Judging from the reactions of Frémont and McDowell, one would have thought that traveling to the Shenandoah to fight Stonewall Jackson was a cruel fate indeed. “This is a crushing blow to us,” replied McDowell, whose main argument was that he could never get there in time to help Banks, needing at least ten days to get twenty thousand men into the valley. He later added, with undisguised bitterness, as though his job really did not consist of doing what his commander in chief asked him to do, “I shall gain nothing for you there, and shall lose much for you here. It is therefore not only on personal grounds that I have a heavy heart in the matter, but that I feel it throws us all back, and from Richmond north we shall have our large masses paralyzed and shall have to repeat what we have just accomplished.” He closed by asking Lincoln if he wanted McDowell to personally command such an expedition. The answer, to his chagrin, was yes.10 To make doubly certain that McDowell would comply, Lincoln immediately dispatched Salmon Chase to explain the orders to him in person.

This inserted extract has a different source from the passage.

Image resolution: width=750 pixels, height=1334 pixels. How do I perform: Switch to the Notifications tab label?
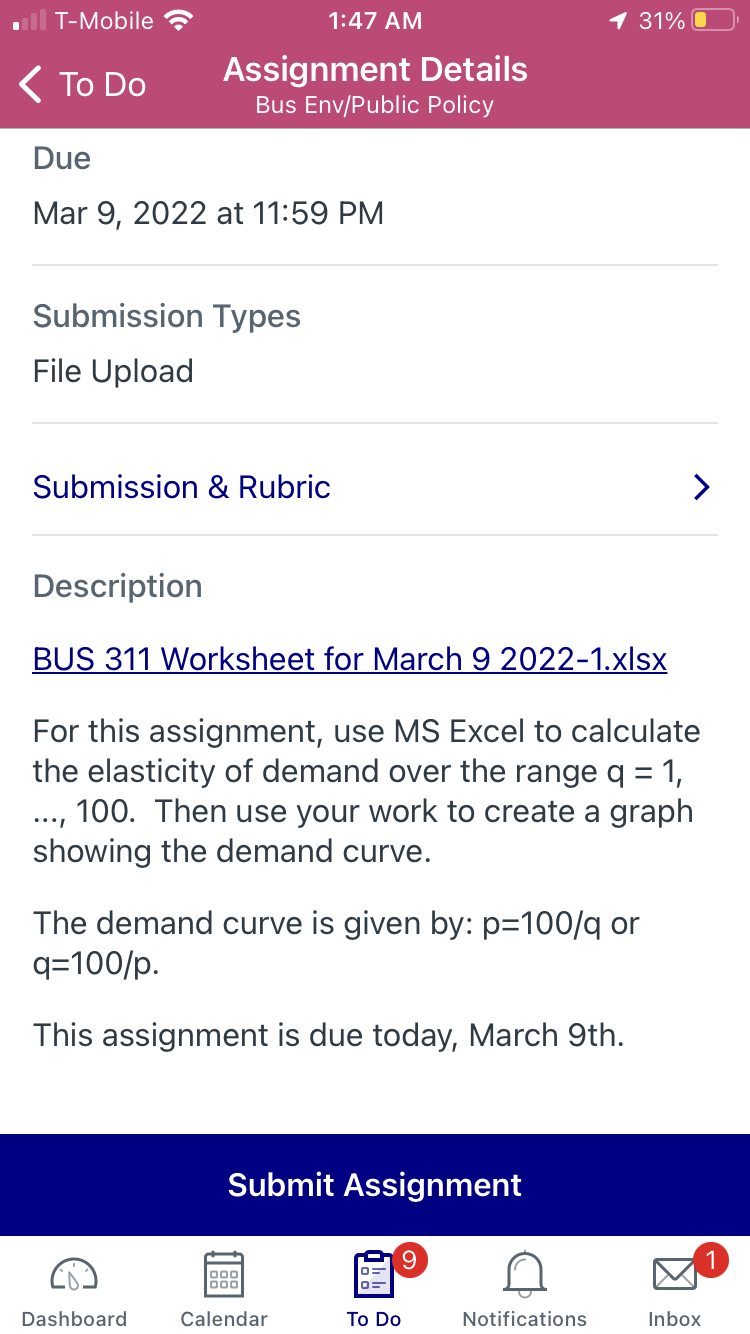pos(524,1318)
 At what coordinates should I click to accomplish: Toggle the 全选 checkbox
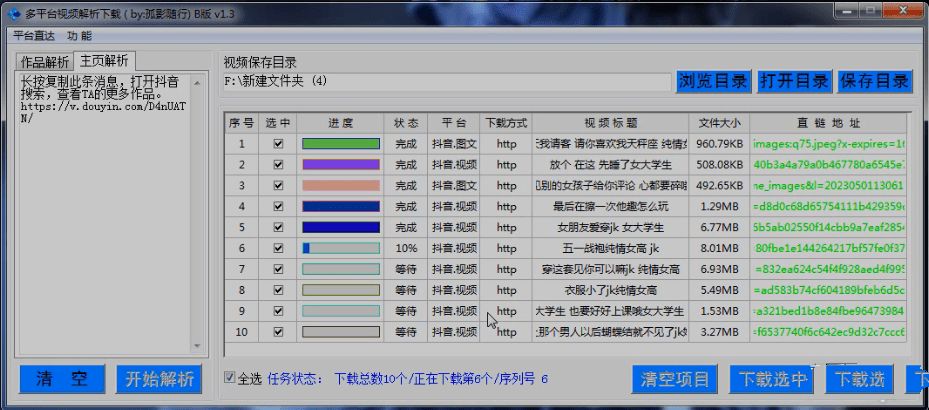click(x=232, y=378)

Frémont, while nominally agreeing to obey the order, also tried mightily to beg off. The last thing he wanted was to be sent to rescue Banks. The enemy was everywhere around him, he told Stanton. He had few supplies. As usual, rain had bogged down the mountain roads. And so on. He found no sympathy. From Lincoln he received an irritated reminder that “this movement must be made immediately.” Of the three recipients of Lincoln’s missives, only McClellan, uncharacteristically, appeared to take the news well, replying stoically that “I will make my calculations accordingly.” (The next day, however, he was writing his wife with more indignation than usual, saying that the president “is terribly scared about Washington” and that “it is perfectly sickening to deal with such people. . . . I get more sick of them every day—for every day brings with it only additional proofs of their hypocrisy, knavery & folly.”11)

Thus did Jackson, who had not yet even engaged with the main body of Banks’s troops, rearrange, on a single afternoon, the carefully laid Union plans to join together two armies at Richmond and thus bring crushing numbers to bear against Joseph Johnston. By the night of May 24 more than thirty-five thousand troops were under orders, quite specifically, to stop Stonewall Jackson.